### YOUR INSTRUCTIONS
With pictures removed, the data below should be returned exactly.
────────
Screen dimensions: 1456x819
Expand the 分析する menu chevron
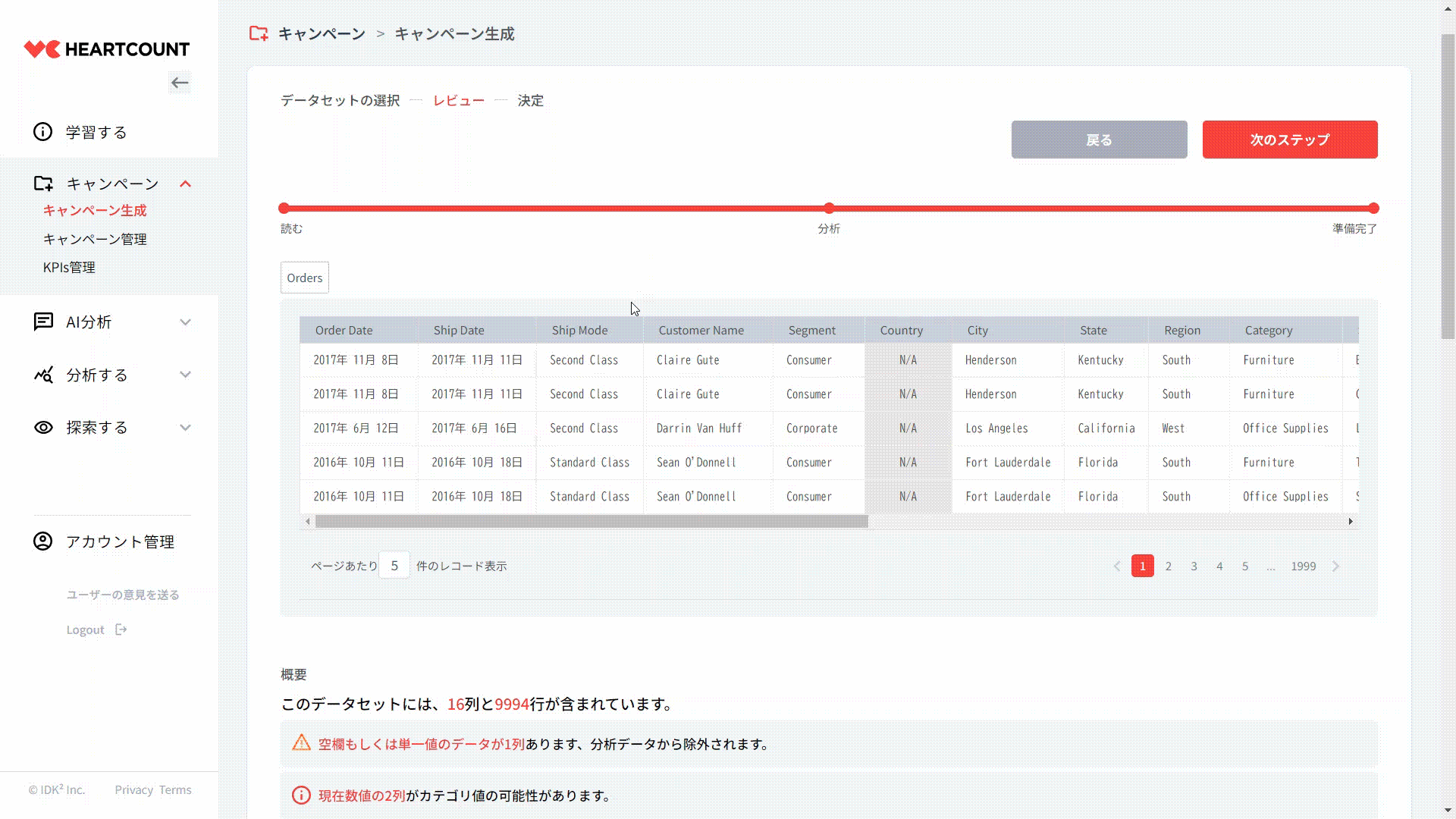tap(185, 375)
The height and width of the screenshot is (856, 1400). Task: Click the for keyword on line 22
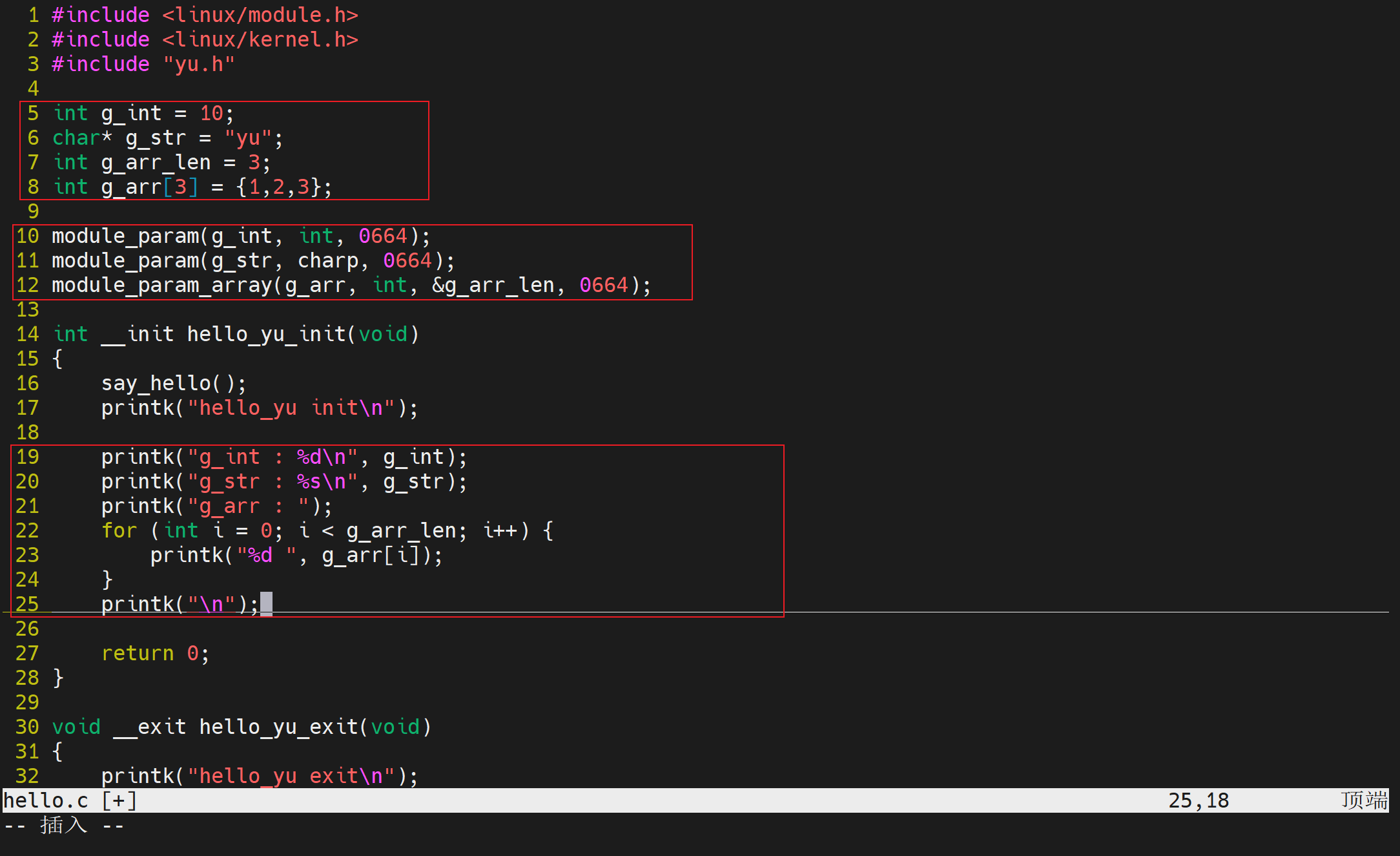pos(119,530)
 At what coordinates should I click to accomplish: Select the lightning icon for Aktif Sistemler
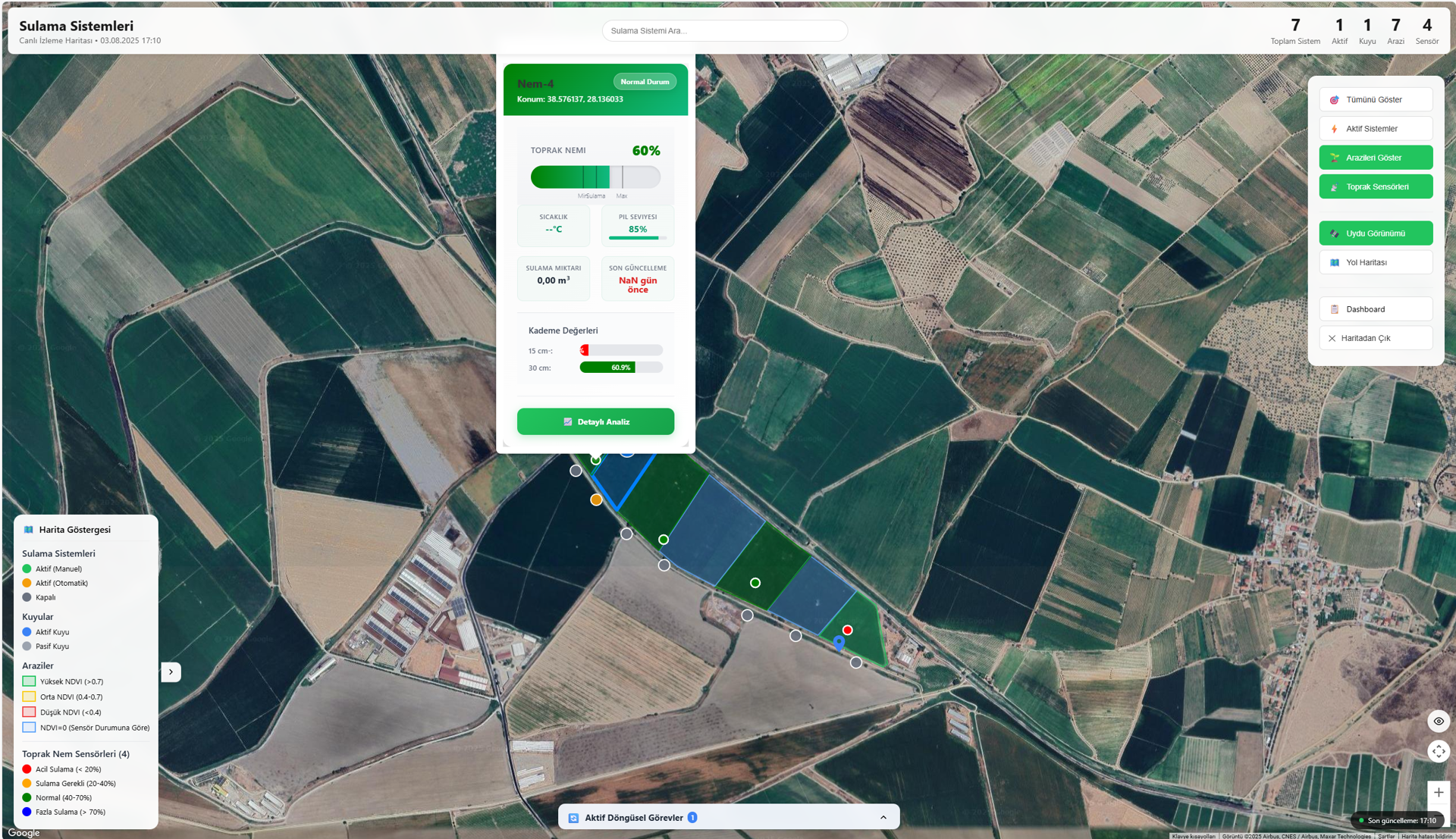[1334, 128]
────────
### ANSWER SPACE
Screen dimensions: 1456x819
Expand the 分析する menu chevron
tap(185, 375)
The height and width of the screenshot is (856, 1400). Task: Click the for keyword on line 22
pos(119,530)
 At what coordinates should I click to accomplish: Select the lightning icon for Aktif Sistemler
[1334, 128]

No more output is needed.